People v Garcia |
2021 NY Slip Op 01433 [192 AD3d 833] |
March 10, 2021 |
Appellate Division, Second Department |
Published by New York State Law Reporting Bureau pursuant to Judiciary Law § 431. |
The People of State of New York,
Respondent, v Adrian Garcia, Appellant. |
Clare J. Degnan, White Plains, NY (Debra A. Cassidy of counsel; Matthew Cunha on the brief), for appellant.
Anthony A. Scarpino, Jr., District Attorney, White Plains, NY (William C. Milaccio and Raffaelina Gianfrancesco of counsel), for respondent.
Appeal by the defendant from an order of the Supreme Court, Westchester County (Susan Cacace, J.), dated February 5, 2020, which, after a hearing, designated him a level three sex offender pursuant to Correction Law article 6-C.
Ordered that the order is affirmed, without costs or disbursements.
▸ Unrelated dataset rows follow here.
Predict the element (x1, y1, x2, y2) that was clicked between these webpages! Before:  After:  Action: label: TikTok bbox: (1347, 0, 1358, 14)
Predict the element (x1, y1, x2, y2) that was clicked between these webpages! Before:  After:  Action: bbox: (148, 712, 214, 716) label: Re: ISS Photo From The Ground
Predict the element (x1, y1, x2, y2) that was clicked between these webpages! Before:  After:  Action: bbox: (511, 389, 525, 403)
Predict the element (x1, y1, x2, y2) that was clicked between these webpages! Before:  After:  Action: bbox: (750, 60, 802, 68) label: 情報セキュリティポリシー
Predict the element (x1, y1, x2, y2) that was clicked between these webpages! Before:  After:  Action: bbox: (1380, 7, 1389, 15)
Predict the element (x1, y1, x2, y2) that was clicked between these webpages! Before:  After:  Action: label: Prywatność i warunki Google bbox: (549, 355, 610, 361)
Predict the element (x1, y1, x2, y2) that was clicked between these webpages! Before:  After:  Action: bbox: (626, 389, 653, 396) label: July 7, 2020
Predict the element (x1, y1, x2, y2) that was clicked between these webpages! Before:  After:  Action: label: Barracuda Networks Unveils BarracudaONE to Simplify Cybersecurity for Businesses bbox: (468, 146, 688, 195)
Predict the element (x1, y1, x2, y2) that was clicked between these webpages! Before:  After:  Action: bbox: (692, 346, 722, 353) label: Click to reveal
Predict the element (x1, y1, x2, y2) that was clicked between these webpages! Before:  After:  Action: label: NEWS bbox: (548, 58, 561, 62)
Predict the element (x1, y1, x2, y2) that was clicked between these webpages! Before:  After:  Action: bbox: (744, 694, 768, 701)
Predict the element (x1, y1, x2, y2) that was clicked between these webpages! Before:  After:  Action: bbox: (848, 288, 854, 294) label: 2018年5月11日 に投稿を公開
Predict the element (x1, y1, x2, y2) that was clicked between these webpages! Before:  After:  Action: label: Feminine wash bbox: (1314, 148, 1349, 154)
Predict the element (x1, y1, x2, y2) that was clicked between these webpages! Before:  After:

The defendant was convicted, upon his plea of guilty, of rape in the first degree. After a hearing pursuant to the Sex Offender Registration Act (see Correction Law art 6-C [hereinafter SORA]), the defendant was designated a level three sex offender based upon the assessment of a total of 110 points, as requested by the People.
The Supreme Court properly assessed the defendant 30 points under risk factor 9 (number and nature of prior crimes), for his prior conviction of forcible touching in violation of Penal Law § 130.52, which is a misdemeanor sex crime for the purposes of risk factor 9 (see Sex Offender Registration Act: Risk Assessment Guidelines and Commentary at 13 [2006] [hereinafter Guidelines]; Penal Law § 130.52; People v Perez, 162 AD3d 1083, 1084 [2018]; People v Syed, 60 Misc 3d 129[A], 2018 NY Slip Op 50960[U] [App Term, 1st Dept 2018]; People v Valdivia, 51 Misc 3d 134[A], 2016 NY Slip Op 50539[U] [App Term, 1st Dept 2016]; People v Verdelli, 44 Misc 3d 144[A], 2014 NY Slip Op 51410[U] [App Term, 1st Dept 2014]). Furthermore, the court properly assessed the defendant 10 points under risk factor 10 (recency of prior felony or sex crime) based upon clear and convincing evidence that the defendant was convicted of forcible touching within three years of the instant offense (see Guidelines at 14). The court also properly assessed the defendant 15 points under risk factor 11 based upon his history of drug and alcohol abuse, which was proved by clear and convincing evidence (see People v Hernandez, 153 AD3d 862 [2017]; People v Henriquez, 146 AD3d 911 [2017]; People v Zavala, 114 AD3d 653, 654 [2014]).
A defendant seeking a downward departure from the presumptive risk level has the initial burden of "(1) identifying, as a matter of law, an appropriate mitigating factor, namely, a factor which tends to establish a lower likelihood of reoffense or danger to the community and is of a kind, or to a degree, that is otherwise not adequately taken into account by the Guidelines; and (2) establishing the facts in support of its existence by a preponderance of the evidence" (People v [*2]Wyatt, 89 AD3d 112, 128 [2011]; see People v Gillotti, 23 NY3d 841, 861 [2014]; see also Guidelines at 4). If the defendant makes that twofold showing, the court must exercise its discretion by weighing the mitigating factor to determine whether the totality of the circumstances warrants a departure to avoid an overassessment of the defendant's dangerousness and risk of sexual recidivism (see People v Gillotti, 23 NY3d at 861; People v Champagne, 140 AD3d 719, 720 [2016]).
Contrary to the defendant's contention, he failed to sustain his burden of proof in support of his application for a downward departure. The circumstances cited by the defendant in support of his application—his acceptance of responsibility for his crime and successful completion of treatment programs while incarcerated—were adequately taken into account by the Guidelines. The defendant was not scored any points under risk factor 12 (acceptance of responsibility). Additionally, although an offender's response to treatment, if exceptional, can be the basis for a downward departure (see People v Peoples, 189 AD3d 1282 [2020]; People v Hawthorne, 158 AD3d 651, 653-654 [2018]; see also Guidelines at 17), at the SORA hearing the defendant failed to demonstrate by a preponderance of the evidence that his response to treatment was exceptional.
Accordingly, the Supreme Court properly denied the defendant's application for a downward departure, and properly designated him a level three sex offender. Chambers, J.P., Miller, Duffy, LaSalle and Wooten, JJ., concur.